Nas suas palavras, “A genialidade de qualquer sistema esclavagista encontra-se na dinâmica que isola os escravos uns dos outros, obscurece a realidade de uma condição comum e torna inconcebível a rebelião unida contra o opressor.”
O seu primeiro livro, Woman Hating, ensinou-nos a pintar por números o quadro da nossa opressão. Começamos pela análise dos contos de fadas, que nos reprograma da lavagem cerebral a que todas fomos sujeitas na nossa infância, passamos para o GENocídio através do estudo das queimas das bruxas e da prática milenar chinesa de foot binding e terminamos na pornografia, o grande cavalo de batalha da vida de Dworkin. Ela definiu pornografia como “a destruição orquestrada dos corpos e almas das mulheres; violação, agressão, incesto e prostituição animam-na; a desumanização e o sadismo caracterizam-na; é a guerra às mulheres, ataques em série à dignidade, identidade e valor humano; é tirania. Cada mulher que sobrevive sabe por experiência que a pornografia é uma prisão – a mulher presa na imagem é usada na mulher presa onde quer que ele a tenha.”
Junto com Catherine MacKinnon, advogada ativista e ícone feminista, as duas mulheres compuseram a legislação mais avançada até hoje na libertação das mulheres – a Lei Anti-pornografia – cujo brilhantismo residiu em equiparar a luta pelos direitos civis das mulheres à luta pelos direitos civis e discriminação racial. Vários estados americanos introduziram esta legislação, mas a mesma foi por fim cancelada judicialmente, na visão (até hoje triunfante) que legitima a pornografia como liberdade de expressão. Sobre esta qualificação, Dworkin escreveu: “Os pornógrafos usam realmente os nossos corpos como linguagem. Nós somos o seu discurso. . . . Proteger o que eles ‘dizem’ significa proteger o que eles nos fazem e como fazem. Significa proteger seu sadismo sobre os nossos corpos, porque é assim que eles escrevem: não como um escritor; como um torturador.”
É esmagador pensar no que poderíamos ter feito com o legado de Andrea Dworkin. Que caminhos se abriram que não percorremos, nestas décadas. Pensar que as palavras de Dworkin sobre a pornografia se revelaram, entretanto, demasiado certeiras, e que a extensão de uma indústria milionária e estruturalmente misógina não cessa de aumentar.
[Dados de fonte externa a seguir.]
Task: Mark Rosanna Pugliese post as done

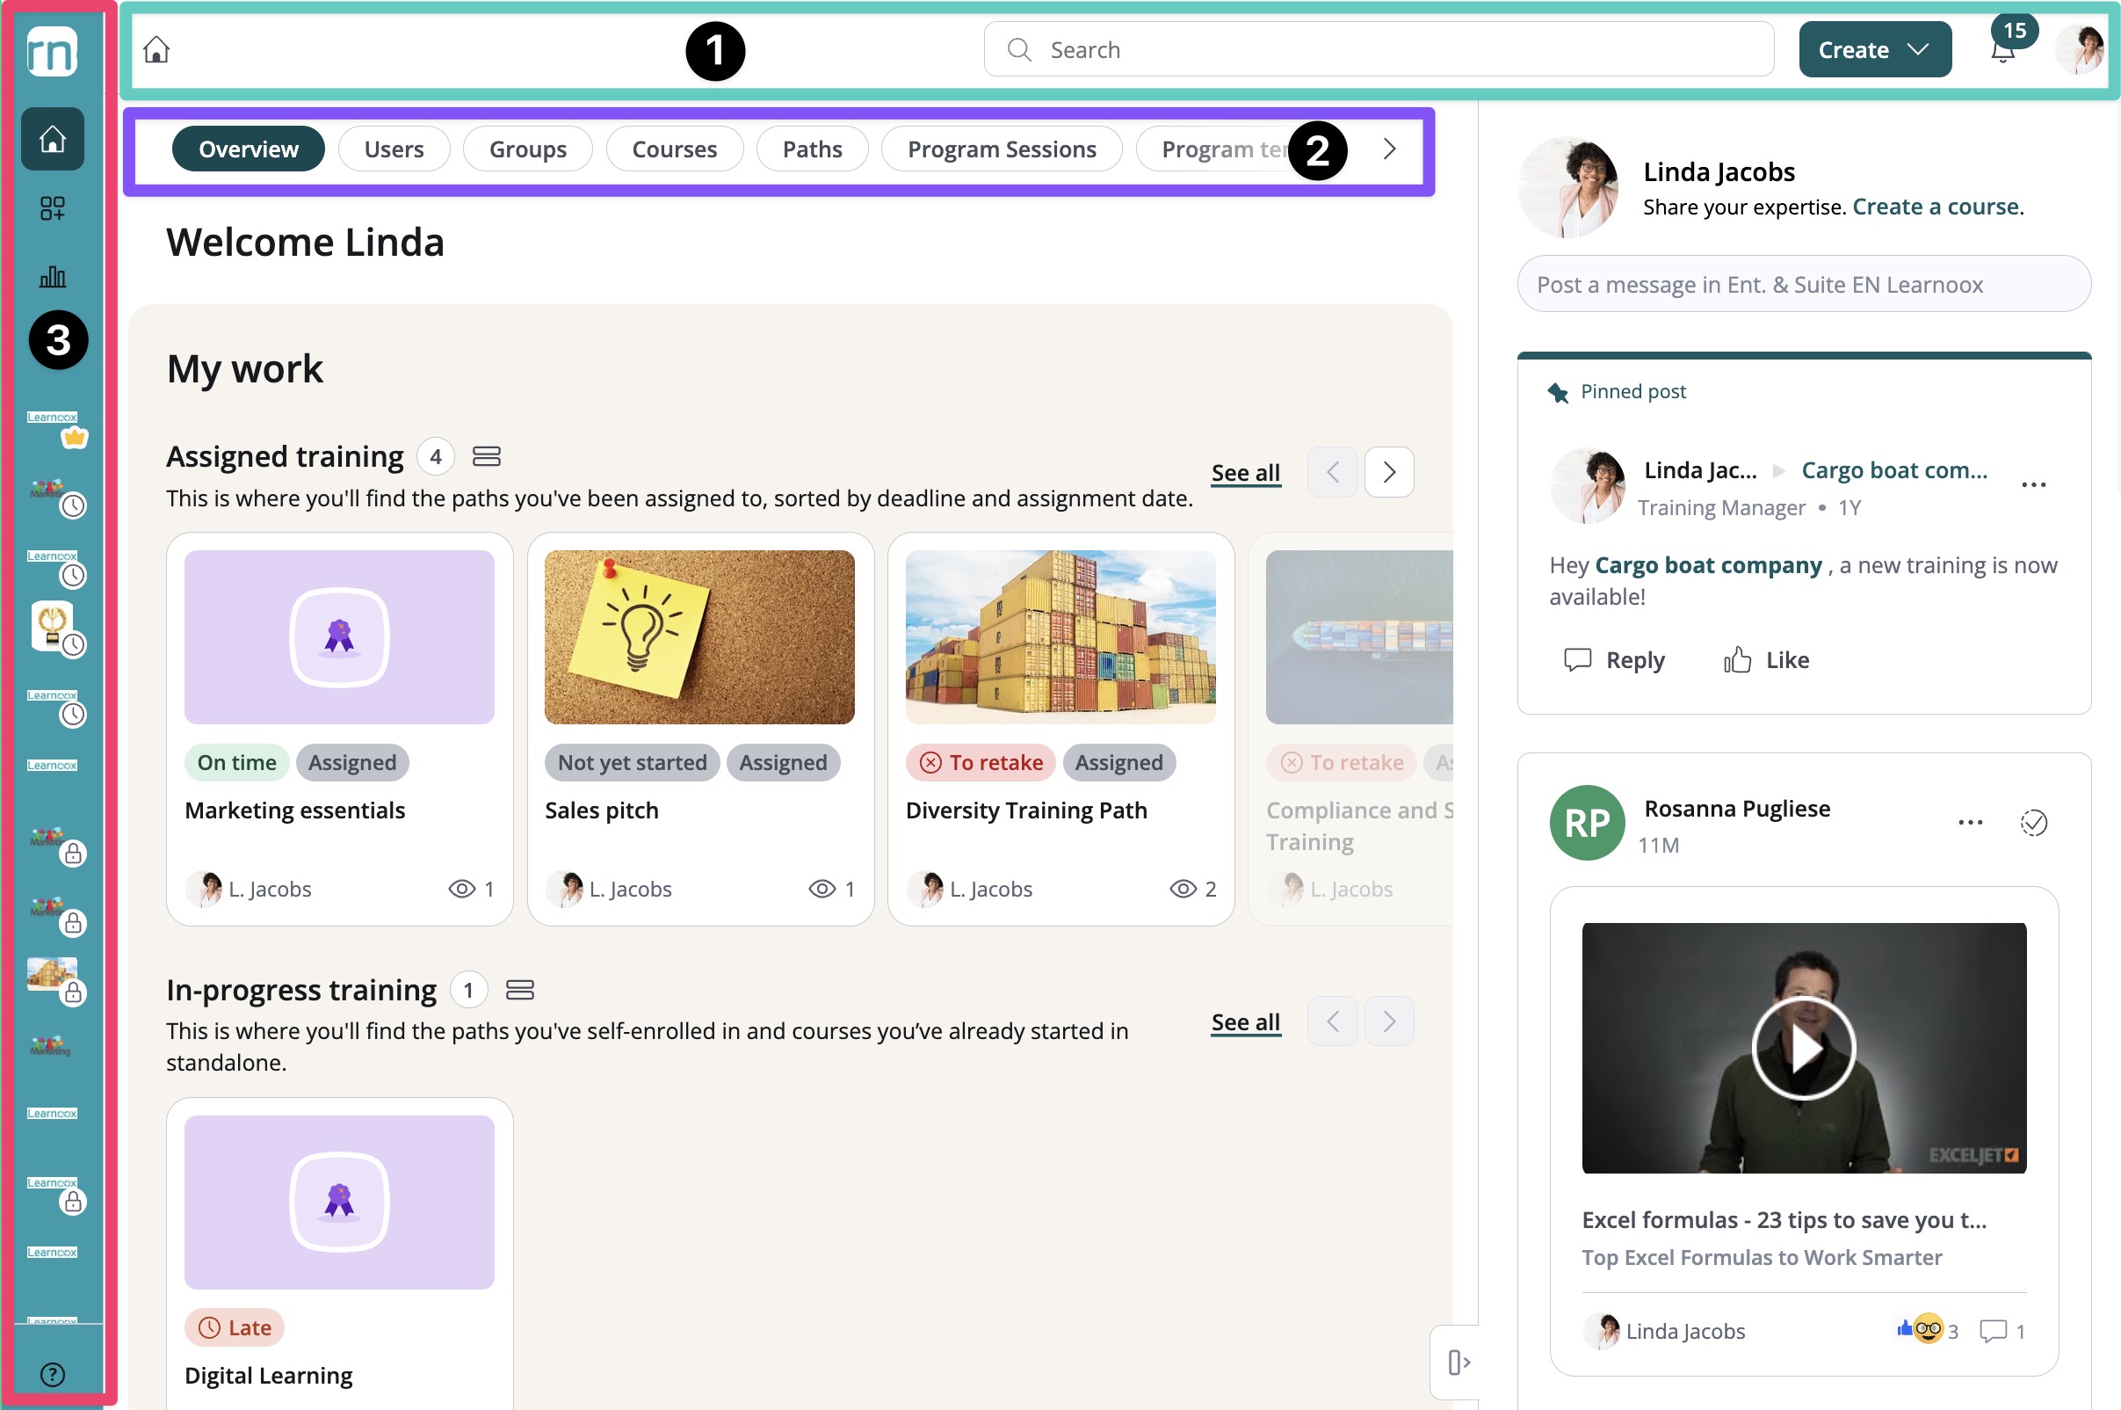Action: pos(2033,822)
Que as palavras proferidas em 1975 (e posteriormente reunidas em Our Blood. Prophecies and Discourses on Sexual Politics) continuam cruelmente atuais: “A violação não é excesso, aberração, acidente, erro – ela corporaliza a sexualidade tal como a cultura a define”. Sabemo-lo cada vez mais, testemunho a testemunho: a violação não é um erro marginal da sexualidade-padrão; ela nasce e representa a própria norma da cultura.
É desolador, também, pensar que tantas de nós nos cruzamos com as palavras de Dworkin demasiado tarde – ela, tantas vezes reduzida a caricatura de um feminismo anti-sexo e moralista, mesmo que tenha conhecido a realidade crua da prostituição na própria pele.
Há, contudo, sinais de esperança. Catorze anos depois de termos perdido Dworkin, o interesse na sua obra parece renascer. Precisamos dela. Nós, que (re)começamos agora, já sabemos: todas as palavras que podem libertar as mulheres já foram escritas – e muitas delas são de Andrea Dworkin. Só falta uma coisa: libertar as mulheres.